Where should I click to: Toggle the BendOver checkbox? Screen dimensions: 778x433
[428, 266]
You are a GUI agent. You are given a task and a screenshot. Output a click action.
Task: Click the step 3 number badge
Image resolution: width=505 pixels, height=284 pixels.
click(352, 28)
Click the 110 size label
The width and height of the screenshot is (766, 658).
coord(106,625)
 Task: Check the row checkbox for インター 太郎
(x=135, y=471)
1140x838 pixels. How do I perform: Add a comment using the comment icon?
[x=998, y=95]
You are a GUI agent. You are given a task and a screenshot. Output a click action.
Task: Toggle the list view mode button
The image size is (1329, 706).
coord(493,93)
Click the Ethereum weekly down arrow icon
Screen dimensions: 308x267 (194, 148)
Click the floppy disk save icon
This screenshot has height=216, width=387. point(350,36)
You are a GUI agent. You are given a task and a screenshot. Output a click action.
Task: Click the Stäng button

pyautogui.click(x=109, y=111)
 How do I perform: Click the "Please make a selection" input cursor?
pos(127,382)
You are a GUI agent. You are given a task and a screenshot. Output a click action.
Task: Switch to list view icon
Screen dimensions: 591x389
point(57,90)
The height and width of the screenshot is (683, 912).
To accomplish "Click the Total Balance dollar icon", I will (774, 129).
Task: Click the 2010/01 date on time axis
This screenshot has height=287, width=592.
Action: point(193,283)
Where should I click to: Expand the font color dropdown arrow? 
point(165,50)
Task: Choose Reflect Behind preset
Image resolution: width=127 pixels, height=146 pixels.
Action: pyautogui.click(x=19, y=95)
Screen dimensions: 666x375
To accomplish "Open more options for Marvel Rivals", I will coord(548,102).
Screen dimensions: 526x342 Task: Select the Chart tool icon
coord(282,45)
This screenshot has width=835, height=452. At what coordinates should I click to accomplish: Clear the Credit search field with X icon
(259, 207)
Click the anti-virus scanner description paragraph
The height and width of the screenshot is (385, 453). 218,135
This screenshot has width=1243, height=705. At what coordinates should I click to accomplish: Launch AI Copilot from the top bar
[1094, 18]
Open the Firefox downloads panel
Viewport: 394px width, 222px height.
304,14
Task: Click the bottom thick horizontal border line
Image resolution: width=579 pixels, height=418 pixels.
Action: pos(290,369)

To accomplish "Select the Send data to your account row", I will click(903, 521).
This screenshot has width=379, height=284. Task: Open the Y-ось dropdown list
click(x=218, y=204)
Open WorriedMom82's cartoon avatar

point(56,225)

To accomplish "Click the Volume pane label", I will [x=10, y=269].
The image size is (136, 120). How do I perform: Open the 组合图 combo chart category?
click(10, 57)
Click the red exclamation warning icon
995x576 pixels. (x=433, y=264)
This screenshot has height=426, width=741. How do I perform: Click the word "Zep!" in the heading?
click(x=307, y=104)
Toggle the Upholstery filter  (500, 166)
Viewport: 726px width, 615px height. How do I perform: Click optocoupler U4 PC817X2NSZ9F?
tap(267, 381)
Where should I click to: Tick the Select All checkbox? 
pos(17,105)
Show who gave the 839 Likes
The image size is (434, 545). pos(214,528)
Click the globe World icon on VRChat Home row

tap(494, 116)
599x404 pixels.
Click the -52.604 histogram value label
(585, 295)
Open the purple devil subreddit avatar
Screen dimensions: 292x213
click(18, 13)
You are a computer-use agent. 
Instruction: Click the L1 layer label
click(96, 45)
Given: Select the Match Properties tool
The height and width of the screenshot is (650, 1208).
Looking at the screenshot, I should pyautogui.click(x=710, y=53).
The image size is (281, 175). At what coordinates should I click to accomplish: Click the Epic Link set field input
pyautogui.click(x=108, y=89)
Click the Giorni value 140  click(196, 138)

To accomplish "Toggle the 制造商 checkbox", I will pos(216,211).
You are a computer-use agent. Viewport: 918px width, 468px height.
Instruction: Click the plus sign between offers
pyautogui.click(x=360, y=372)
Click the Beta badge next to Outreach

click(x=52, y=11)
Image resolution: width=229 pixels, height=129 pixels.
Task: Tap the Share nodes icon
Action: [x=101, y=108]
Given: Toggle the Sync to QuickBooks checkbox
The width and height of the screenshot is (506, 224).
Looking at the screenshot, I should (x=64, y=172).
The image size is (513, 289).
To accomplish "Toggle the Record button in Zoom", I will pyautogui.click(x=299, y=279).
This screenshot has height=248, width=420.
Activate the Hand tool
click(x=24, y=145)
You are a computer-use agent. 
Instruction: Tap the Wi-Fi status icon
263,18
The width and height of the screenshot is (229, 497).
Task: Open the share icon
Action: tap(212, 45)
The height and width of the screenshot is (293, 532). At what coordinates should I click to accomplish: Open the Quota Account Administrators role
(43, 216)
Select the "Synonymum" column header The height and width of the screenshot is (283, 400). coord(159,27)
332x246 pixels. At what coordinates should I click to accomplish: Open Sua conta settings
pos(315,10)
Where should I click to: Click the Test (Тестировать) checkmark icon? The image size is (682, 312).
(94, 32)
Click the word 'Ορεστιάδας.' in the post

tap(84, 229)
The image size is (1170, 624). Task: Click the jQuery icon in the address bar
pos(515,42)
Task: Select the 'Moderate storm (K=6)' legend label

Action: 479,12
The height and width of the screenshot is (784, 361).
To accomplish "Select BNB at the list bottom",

· · ·

◆ Activity:
Repeat the material from above exactly, word for word.

◆ Completed task:
Where should I click to: Toggle the BendOver checkbox? Screen dimensions: 778x433
[428, 266]
You are a GUI agent. You are given a task and a screenshot. Output a click action.
Task: Click the step 3 number badge
Image resolution: width=505 pixels, height=284 pixels.
click(352, 28)
Click the 110 size label
The width and height of the screenshot is (766, 658).
coord(106,625)
 Task: Check the row checkbox for インター 太郎
(x=135, y=471)
1140x838 pixels. How do I perform: Add a comment using the comment icon?
[x=998, y=95]
You are a GUI agent. You are given a task and a screenshot. Output a click action.
Task: Toggle the list view mode button
The image size is (1329, 706).
coord(493,93)
Click the Ethereum weekly down arrow icon
Screen dimensions: 308x267 (194, 148)
Click the floppy disk save icon
This screenshot has height=216, width=387. point(350,36)
You are a GUI agent. You are given a task and a screenshot. Output a click action.
Task: Click the Stäng button

pyautogui.click(x=109, y=111)
 How do I perform: Click the "Please make a selection" input cursor?
pos(127,382)
You are a GUI agent. You are given a task and a screenshot. Output a click action.
Task: Switch to list view icon
Screen dimensions: 591x389
point(57,90)
The height and width of the screenshot is (683, 912).
To accomplish "Click the Total Balance dollar icon", I will (774, 129).
Task: Click the 2010/01 date on time axis
This screenshot has height=287, width=592.
Action: point(193,283)
Where should I click to: Expand the font color dropdown arrow? 
point(165,50)
Task: Choose Reflect Behind preset
Image resolution: width=127 pixels, height=146 pixels.
Action: pyautogui.click(x=19, y=95)
Screen dimensions: 666x375
To accomplish "Open more options for Marvel Rivals", I will coord(548,102).
Screen dimensions: 526x342 Task: Select the Chart tool icon
coord(282,45)
This screenshot has width=835, height=452. At what coordinates should I click to accomplish: Clear the Credit search field with X icon
(259, 207)
Click the anti-virus scanner description paragraph
The height and width of the screenshot is (385, 453). 218,135
This screenshot has width=1243, height=705. At what coordinates should I click to accomplish: Launch AI Copilot from the top bar
[1094, 18]
Open the Firefox downloads panel
Viewport: 394px width, 222px height.
304,14
Task: Click the bottom thick horizontal border line
Image resolution: width=579 pixels, height=418 pixels.
Action: pos(290,369)

To accomplish "Select the Send data to your account row", I will click(903, 521).
This screenshot has width=379, height=284. Task: Open the Y-ось dropdown list
click(x=218, y=204)
Open WorriedMom82's cartoon avatar

point(56,225)

To accomplish "Click the Volume pane label", I will [x=10, y=269].
The image size is (136, 120). How do I perform: Open the 组合图 combo chart category?
click(10, 57)
Click the red exclamation warning icon
995x576 pixels. (x=433, y=264)
This screenshot has height=426, width=741. How do I perform: Click the word "Zep!" in the heading?
click(x=307, y=104)
Toggle the Upholstery filter  (500, 166)
Viewport: 726px width, 615px height. How do I perform: Click optocoupler U4 PC817X2NSZ9F?
tap(267, 381)
Where should I click to: Tick the Select All checkbox? 
pos(17,105)
Show who gave the 839 Likes
The image size is (434, 545). pos(214,528)
Click the globe World icon on VRChat Home row

tap(494, 116)
599x404 pixels.
Click the -52.604 histogram value label
(585, 295)
Open the purple devil subreddit avatar
Screen dimensions: 292x213
click(18, 13)
You are a computer-use agent. 
Instruction: Click the L1 layer label
click(96, 45)
Given: Select the Match Properties tool
The height and width of the screenshot is (650, 1208).
Looking at the screenshot, I should pyautogui.click(x=710, y=53).
The image size is (281, 175). At what coordinates should I click to accomplish: Click the Epic Link set field input
pyautogui.click(x=108, y=89)
Click the Giorni value 140  click(196, 138)

To accomplish "Toggle the 制造商 checkbox", I will pos(216,211).
You are a computer-use agent. Viewport: 918px width, 468px height.
Instruction: Click the plus sign between offers
pyautogui.click(x=360, y=372)
Click the Beta badge next to Outreach

click(x=52, y=11)
Image resolution: width=229 pixels, height=129 pixels.
Task: Tap the Share nodes icon
Action: [x=101, y=108]
Given: Toggle the Sync to QuickBooks checkbox
The width and height of the screenshot is (506, 224).
Looking at the screenshot, I should (x=64, y=172).
The image size is (513, 289).
To accomplish "Toggle the Record button in Zoom", I will pyautogui.click(x=299, y=279).
This screenshot has height=248, width=420.
Activate the Hand tool
click(x=24, y=145)
You are a computer-use agent. 
Instruction: Tap the Wi-Fi status icon
263,18
The width and height of the screenshot is (229, 497).
Task: Open the share icon
Action: tap(212, 45)
The height and width of the screenshot is (293, 532). At what coordinates should I click to accomplish: Open the Quota Account Administrators role
(43, 216)
Select the "Synonymum" column header The height and width of the screenshot is (283, 400). coord(159,27)
332x246 pixels. At what coordinates should I click to accomplish: Open Sua conta settings
pos(315,10)
Where should I click to: Click the Test (Тестировать) checkmark icon? The image size is (682, 312).
(94, 32)
Click the word 'Ορεστιάδας.' in the post

tap(84, 229)
The image size is (1170, 624). Task: Click the jQuery icon in the address bar
pos(515,42)
Task: Select the 'Moderate storm (K=6)' legend label

Action: 479,12
The height and width of the screenshot is (784, 361).
To accomplish "Select BNB at the list bottom",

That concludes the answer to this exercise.